* **Task instructions**: Search the data for the word "left" and copy out every line that has it.
(Beginning of Data for analysis)
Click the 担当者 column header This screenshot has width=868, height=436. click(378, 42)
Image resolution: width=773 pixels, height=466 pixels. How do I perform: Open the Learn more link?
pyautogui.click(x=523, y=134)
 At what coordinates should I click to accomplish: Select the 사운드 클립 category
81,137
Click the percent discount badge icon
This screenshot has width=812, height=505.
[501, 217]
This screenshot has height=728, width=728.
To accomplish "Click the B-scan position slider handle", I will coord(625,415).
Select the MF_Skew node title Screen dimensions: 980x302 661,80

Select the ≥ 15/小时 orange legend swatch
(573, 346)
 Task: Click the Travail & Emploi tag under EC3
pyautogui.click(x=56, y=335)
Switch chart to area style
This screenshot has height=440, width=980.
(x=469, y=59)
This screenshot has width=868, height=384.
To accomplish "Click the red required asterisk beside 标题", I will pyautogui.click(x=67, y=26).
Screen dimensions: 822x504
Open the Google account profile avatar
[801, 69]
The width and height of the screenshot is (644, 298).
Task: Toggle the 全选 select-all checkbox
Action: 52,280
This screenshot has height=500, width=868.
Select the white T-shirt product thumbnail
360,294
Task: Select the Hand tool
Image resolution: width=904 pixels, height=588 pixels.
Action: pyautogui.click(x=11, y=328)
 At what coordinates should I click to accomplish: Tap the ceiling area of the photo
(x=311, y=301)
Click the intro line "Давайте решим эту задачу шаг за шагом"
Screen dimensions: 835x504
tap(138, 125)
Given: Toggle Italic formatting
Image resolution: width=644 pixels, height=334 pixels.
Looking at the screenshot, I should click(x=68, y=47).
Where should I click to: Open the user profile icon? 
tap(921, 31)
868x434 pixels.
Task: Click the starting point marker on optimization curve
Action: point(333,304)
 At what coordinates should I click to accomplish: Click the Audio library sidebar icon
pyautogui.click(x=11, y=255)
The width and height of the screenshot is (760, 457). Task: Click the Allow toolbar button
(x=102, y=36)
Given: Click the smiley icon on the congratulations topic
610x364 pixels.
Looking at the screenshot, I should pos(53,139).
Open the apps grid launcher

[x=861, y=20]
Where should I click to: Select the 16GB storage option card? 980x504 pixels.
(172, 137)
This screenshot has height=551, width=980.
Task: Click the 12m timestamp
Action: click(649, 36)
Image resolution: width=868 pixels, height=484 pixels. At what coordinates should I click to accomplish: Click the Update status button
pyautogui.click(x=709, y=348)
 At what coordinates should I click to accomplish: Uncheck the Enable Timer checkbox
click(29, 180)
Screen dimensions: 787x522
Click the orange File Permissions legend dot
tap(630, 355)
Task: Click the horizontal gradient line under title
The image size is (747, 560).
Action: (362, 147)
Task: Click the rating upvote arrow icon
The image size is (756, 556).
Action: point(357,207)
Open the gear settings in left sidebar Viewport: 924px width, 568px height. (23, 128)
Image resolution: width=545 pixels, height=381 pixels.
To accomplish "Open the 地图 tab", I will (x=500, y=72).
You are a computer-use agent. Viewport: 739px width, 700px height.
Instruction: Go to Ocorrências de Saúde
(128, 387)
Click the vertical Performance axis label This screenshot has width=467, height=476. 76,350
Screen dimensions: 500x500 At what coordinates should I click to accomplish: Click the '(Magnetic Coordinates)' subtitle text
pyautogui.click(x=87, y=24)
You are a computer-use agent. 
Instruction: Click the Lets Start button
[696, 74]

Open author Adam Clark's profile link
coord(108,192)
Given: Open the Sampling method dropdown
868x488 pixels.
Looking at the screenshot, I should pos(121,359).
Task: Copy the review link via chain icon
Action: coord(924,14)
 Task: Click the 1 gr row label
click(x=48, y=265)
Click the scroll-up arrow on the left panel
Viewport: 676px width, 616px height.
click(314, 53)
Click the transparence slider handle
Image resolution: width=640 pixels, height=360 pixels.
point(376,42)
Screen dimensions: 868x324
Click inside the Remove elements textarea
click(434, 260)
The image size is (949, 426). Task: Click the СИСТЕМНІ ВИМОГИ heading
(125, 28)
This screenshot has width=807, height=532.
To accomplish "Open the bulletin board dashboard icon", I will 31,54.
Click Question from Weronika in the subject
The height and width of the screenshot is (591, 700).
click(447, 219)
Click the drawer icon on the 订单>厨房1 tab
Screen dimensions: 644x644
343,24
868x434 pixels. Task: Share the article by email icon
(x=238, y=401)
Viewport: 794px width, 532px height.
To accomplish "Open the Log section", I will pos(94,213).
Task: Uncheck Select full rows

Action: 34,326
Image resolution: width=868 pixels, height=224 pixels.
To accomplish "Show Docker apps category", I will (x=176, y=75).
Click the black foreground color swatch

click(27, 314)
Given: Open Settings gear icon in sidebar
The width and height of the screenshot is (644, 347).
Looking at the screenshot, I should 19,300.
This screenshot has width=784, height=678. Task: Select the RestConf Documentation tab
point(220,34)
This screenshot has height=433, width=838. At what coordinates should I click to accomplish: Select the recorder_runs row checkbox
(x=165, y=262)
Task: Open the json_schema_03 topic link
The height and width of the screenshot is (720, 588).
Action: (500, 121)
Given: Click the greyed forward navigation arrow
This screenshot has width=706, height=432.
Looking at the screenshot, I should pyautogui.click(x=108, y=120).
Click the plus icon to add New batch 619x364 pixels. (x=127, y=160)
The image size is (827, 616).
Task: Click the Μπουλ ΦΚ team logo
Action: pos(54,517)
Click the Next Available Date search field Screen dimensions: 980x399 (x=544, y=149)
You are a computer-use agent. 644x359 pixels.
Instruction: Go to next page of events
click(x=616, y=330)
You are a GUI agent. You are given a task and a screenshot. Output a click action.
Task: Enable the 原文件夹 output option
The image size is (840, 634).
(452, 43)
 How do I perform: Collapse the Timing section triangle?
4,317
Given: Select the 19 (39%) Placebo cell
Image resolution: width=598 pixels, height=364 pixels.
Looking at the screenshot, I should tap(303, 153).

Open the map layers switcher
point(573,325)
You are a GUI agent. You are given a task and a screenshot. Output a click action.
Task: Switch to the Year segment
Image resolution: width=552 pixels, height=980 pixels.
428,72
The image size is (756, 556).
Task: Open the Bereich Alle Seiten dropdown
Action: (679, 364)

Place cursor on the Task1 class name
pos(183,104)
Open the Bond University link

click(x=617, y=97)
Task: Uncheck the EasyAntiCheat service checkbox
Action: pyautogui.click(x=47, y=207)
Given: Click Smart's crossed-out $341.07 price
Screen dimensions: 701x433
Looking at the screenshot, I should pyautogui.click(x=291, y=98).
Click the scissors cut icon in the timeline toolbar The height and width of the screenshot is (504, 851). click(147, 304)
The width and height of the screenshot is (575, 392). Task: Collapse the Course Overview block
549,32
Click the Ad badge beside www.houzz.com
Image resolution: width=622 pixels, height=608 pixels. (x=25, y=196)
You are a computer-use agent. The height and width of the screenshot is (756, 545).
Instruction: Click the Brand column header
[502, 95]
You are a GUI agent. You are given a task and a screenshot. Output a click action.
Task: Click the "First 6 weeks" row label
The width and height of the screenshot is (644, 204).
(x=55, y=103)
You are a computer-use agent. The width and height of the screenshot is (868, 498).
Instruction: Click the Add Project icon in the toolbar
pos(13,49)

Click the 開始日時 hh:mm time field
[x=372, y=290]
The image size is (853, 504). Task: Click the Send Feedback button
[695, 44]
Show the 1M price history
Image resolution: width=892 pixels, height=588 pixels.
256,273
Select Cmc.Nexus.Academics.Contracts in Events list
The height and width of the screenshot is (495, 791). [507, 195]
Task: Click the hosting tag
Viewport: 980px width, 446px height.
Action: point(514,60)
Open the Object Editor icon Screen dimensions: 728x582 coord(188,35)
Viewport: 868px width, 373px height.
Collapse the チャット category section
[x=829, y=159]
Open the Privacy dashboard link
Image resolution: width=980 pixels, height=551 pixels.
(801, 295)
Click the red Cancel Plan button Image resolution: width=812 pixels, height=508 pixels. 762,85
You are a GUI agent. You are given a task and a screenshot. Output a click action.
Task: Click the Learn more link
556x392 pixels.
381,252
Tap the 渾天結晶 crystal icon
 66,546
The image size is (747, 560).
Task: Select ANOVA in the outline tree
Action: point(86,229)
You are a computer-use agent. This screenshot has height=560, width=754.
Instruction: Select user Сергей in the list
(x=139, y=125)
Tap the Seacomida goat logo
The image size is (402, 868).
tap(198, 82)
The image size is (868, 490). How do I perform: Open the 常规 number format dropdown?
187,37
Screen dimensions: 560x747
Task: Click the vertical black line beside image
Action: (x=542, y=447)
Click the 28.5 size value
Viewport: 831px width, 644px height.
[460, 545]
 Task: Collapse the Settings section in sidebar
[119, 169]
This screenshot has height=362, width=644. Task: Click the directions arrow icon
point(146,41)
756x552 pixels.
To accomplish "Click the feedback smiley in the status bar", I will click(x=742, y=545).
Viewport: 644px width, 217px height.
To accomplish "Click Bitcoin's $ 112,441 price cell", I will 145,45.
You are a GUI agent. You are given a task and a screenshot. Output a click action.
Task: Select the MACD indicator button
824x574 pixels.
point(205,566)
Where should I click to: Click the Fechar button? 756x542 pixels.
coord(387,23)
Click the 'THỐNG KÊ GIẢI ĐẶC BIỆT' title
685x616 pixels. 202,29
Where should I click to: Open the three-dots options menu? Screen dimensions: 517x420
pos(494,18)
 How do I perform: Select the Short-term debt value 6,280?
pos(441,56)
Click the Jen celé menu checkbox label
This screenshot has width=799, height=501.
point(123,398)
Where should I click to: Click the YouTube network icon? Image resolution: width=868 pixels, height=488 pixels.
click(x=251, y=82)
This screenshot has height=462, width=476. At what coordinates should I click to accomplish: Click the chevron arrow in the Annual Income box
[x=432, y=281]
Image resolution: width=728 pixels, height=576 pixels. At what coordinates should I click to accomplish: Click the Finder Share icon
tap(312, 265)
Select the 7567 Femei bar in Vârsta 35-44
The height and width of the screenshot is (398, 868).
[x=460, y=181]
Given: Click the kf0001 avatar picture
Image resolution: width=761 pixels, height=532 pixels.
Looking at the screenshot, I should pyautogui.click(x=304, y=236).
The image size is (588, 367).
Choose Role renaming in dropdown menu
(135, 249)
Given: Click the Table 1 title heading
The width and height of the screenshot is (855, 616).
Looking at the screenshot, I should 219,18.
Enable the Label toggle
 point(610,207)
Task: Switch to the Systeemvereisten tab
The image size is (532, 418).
(End of Data for analysis)
* **Response to this exercise**:
Open the gear settings in left sidebar Viewport: 924px width, 568px height. (23, 128)
Click the scroll-up arrow on the left panel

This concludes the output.